The problem ->
Give back exactly the line containing "Where should I click to: Toggle" and all that follow it in the data below, with the pictures left out.

Records for this exercise ->
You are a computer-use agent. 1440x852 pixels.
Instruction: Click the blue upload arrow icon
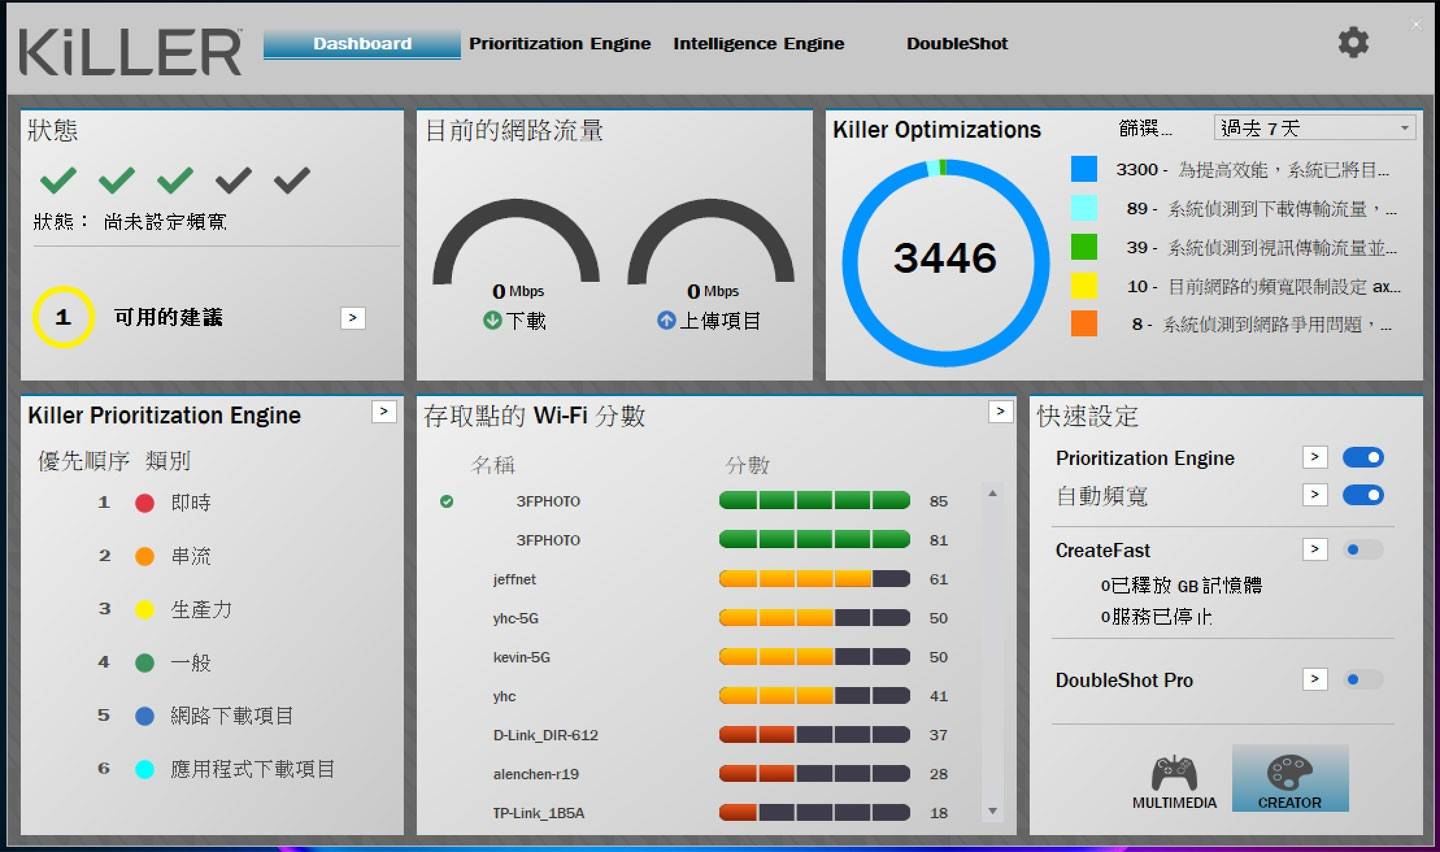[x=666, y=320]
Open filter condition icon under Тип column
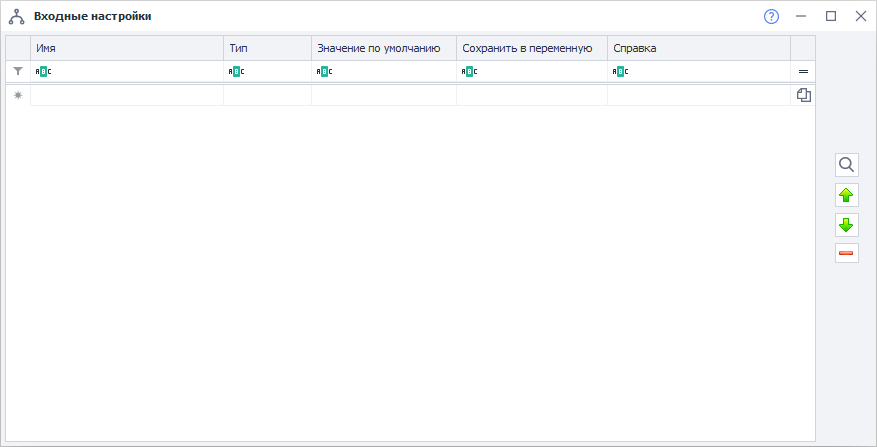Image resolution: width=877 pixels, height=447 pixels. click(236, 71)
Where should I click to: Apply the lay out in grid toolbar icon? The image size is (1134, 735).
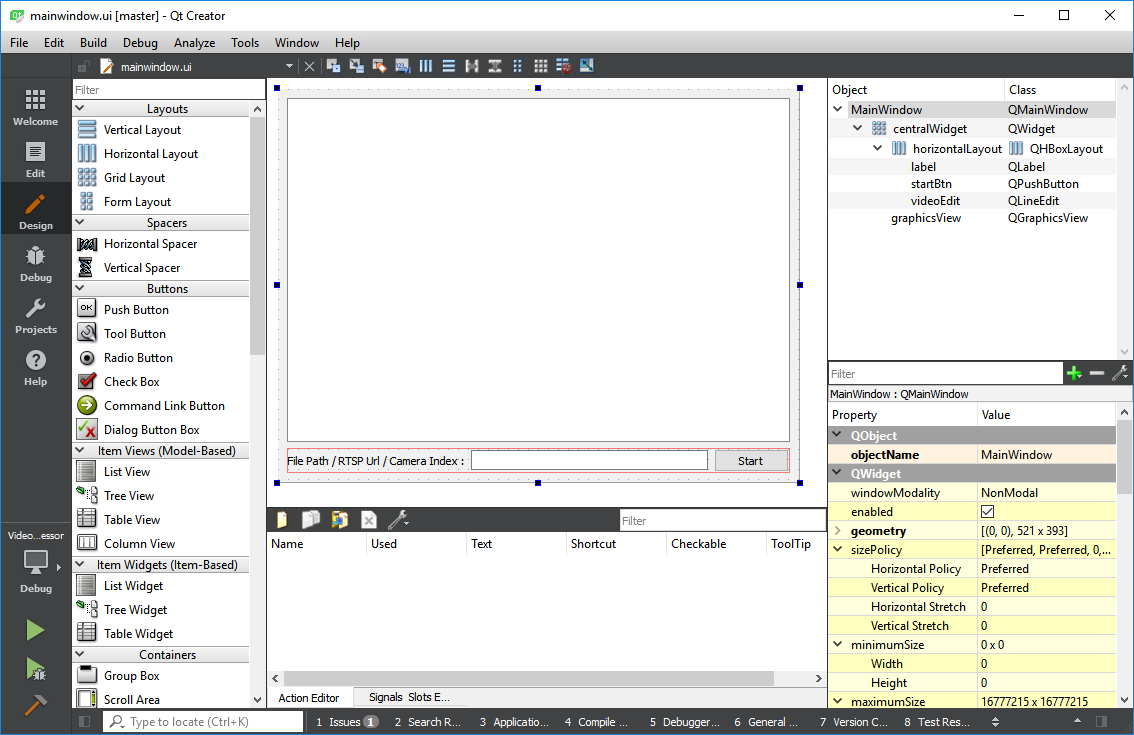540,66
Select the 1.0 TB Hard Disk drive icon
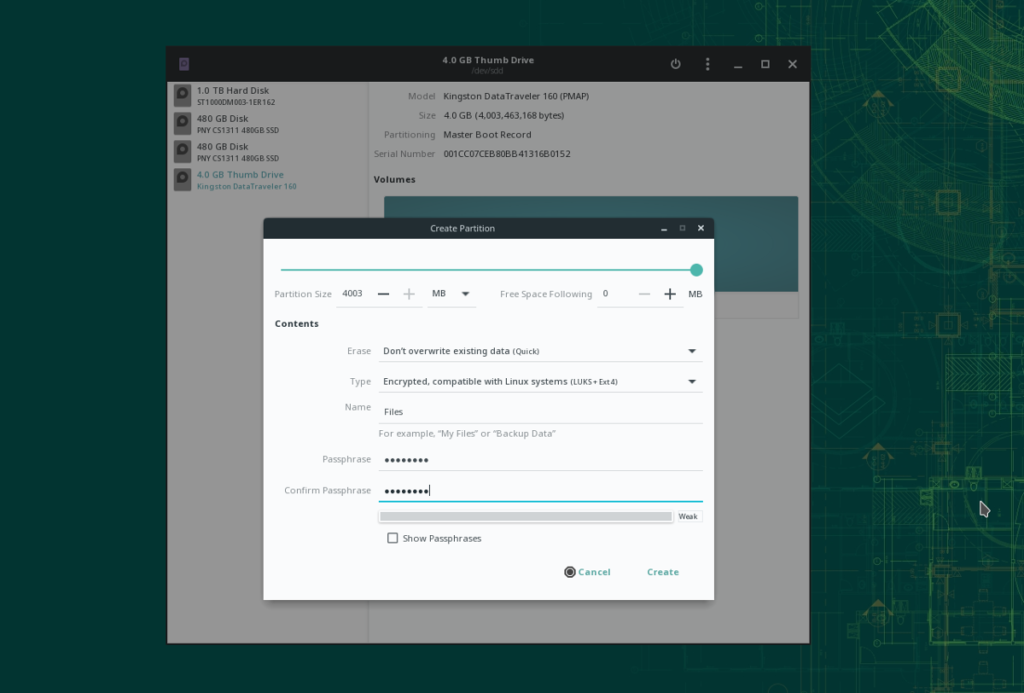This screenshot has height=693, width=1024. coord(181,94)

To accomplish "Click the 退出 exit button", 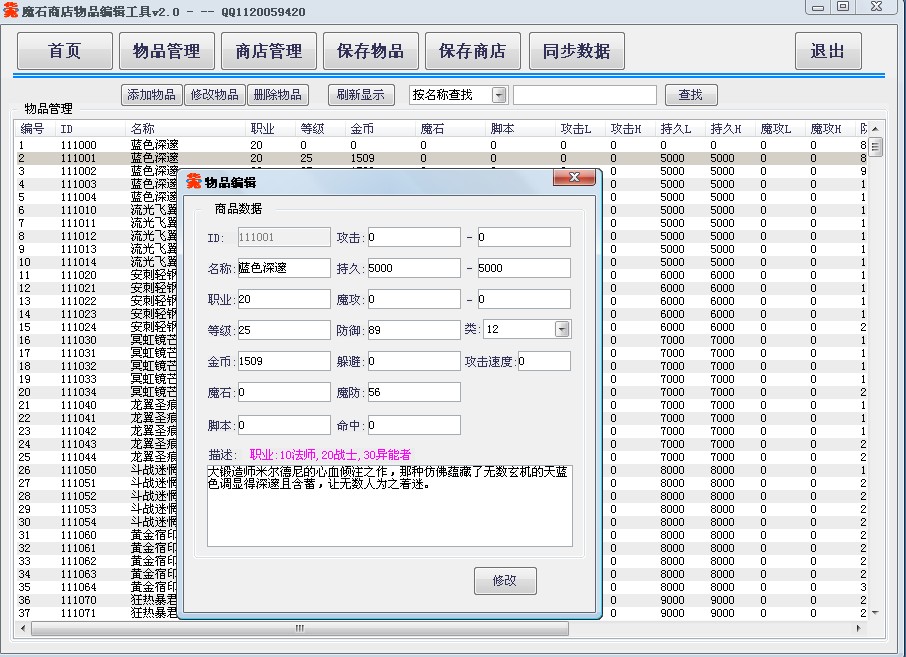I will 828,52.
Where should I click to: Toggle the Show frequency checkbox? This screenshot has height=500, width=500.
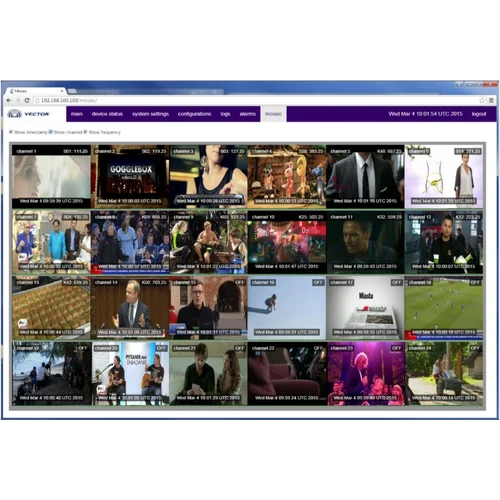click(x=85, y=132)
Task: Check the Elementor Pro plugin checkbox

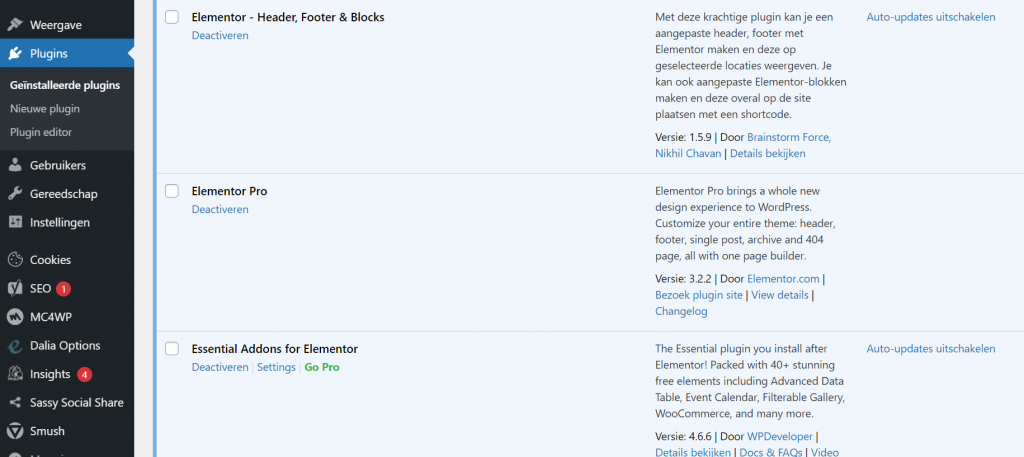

Exercise solution ->
Where should I click to: Toggle the Show frequency checkbox? This screenshot has height=500, width=500.
click(x=85, y=132)
Task: Check the Elementor Pro plugin checkbox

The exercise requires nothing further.